Dataset records
-=-=-

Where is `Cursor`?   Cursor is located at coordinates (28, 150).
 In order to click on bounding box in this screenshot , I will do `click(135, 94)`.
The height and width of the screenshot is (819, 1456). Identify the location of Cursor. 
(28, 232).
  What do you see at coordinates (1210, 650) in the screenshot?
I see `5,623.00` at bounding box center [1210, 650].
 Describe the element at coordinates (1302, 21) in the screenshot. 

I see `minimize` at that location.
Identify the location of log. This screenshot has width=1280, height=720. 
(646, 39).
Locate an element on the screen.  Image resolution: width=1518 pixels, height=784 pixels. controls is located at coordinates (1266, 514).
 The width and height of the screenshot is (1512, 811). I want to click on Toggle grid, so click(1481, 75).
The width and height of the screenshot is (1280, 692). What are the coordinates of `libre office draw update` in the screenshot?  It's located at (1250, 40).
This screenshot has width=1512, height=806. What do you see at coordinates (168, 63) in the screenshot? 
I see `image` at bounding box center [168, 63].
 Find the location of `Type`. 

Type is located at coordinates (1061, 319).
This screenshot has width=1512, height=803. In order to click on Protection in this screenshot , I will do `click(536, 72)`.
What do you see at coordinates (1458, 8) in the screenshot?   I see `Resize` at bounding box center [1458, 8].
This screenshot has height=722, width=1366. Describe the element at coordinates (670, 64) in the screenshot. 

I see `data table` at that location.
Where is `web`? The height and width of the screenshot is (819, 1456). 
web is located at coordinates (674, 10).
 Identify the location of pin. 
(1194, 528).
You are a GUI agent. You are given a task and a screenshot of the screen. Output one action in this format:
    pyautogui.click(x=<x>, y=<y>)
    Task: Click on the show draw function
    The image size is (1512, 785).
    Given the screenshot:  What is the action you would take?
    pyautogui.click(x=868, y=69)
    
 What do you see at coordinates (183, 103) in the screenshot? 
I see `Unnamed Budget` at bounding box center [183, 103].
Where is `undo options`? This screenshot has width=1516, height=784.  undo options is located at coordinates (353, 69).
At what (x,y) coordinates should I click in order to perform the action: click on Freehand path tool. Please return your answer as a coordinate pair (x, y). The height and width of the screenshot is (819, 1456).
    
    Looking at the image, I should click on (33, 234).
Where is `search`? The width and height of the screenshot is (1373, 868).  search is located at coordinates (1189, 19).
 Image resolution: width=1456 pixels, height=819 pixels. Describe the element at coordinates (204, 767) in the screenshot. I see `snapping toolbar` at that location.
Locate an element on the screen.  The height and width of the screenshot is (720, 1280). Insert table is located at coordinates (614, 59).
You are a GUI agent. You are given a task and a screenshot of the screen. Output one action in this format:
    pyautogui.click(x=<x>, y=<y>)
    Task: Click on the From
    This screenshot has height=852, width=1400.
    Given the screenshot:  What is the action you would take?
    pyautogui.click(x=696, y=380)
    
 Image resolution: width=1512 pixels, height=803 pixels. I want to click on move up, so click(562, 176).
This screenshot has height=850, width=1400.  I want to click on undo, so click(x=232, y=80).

-=-=-

_Problem statement:_ Reproduce all of the material above line for line, keeping every character unchanged.

_Exercise solution:_
Where is `Cursor`?   Cursor is located at coordinates (28, 150).
 In order to click on bounding box in this screenshot , I will do `click(135, 94)`.
The height and width of the screenshot is (819, 1456). Identify the location of Cursor. 
(28, 232).
  What do you see at coordinates (1210, 650) in the screenshot?
I see `5,623.00` at bounding box center [1210, 650].
 Describe the element at coordinates (1302, 21) in the screenshot. 

I see `minimize` at that location.
Identify the location of log. This screenshot has width=1280, height=720. 
(646, 39).
Locate an element on the screen.  Image resolution: width=1518 pixels, height=784 pixels. controls is located at coordinates (1266, 514).
 The width and height of the screenshot is (1512, 811). I want to click on Toggle grid, so click(1481, 75).
The width and height of the screenshot is (1280, 692). What are the coordinates of `libre office draw update` in the screenshot?  It's located at (1250, 40).
This screenshot has width=1512, height=806. What do you see at coordinates (168, 63) in the screenshot? 
I see `image` at bounding box center [168, 63].
 Find the location of `Type`. 

Type is located at coordinates (1061, 319).
This screenshot has width=1512, height=803. In order to click on Protection in this screenshot , I will do `click(536, 72)`.
What do you see at coordinates (1458, 8) in the screenshot?   I see `Resize` at bounding box center [1458, 8].
This screenshot has height=722, width=1366. Describe the element at coordinates (670, 64) in the screenshot. 

I see `data table` at that location.
Where is `web`? The height and width of the screenshot is (819, 1456). 
web is located at coordinates (674, 10).
 Identify the location of pin. 
(1194, 528).
You are a GUI agent. You are given a task and a screenshot of the screen. Output one action in this format:
    pyautogui.click(x=<x>, y=<y>)
    Task: Click on the show draw function
    The image size is (1512, 785).
    Given the screenshot:  What is the action you would take?
    pyautogui.click(x=868, y=69)
    
 What do you see at coordinates (183, 103) in the screenshot? 
I see `Unnamed Budget` at bounding box center [183, 103].
Where is `undo options`? This screenshot has width=1516, height=784.  undo options is located at coordinates (353, 69).
At what (x,y) coordinates should I click in order to perform the action: click on Freehand path tool. Please return your answer as a coordinate pair (x, y). The height and width of the screenshot is (819, 1456).
    
    Looking at the image, I should click on (33, 234).
Where is `search`? The width and height of the screenshot is (1373, 868).  search is located at coordinates (1189, 19).
 Image resolution: width=1456 pixels, height=819 pixels. Describe the element at coordinates (204, 767) in the screenshot. I see `snapping toolbar` at that location.
Locate an element on the screen.  The height and width of the screenshot is (720, 1280). Insert table is located at coordinates (614, 59).
You are a GUI agent. You are given a task and a screenshot of the screen. Output one action in this format:
    pyautogui.click(x=<x>, y=<y>)
    Task: Click on the From
    This screenshot has height=852, width=1400.
    Given the screenshot:  What is the action you would take?
    pyautogui.click(x=696, y=380)
    
 Image resolution: width=1512 pixels, height=803 pixels. I want to click on move up, so click(562, 176).
This screenshot has height=850, width=1400.  I want to click on undo, so click(x=232, y=80).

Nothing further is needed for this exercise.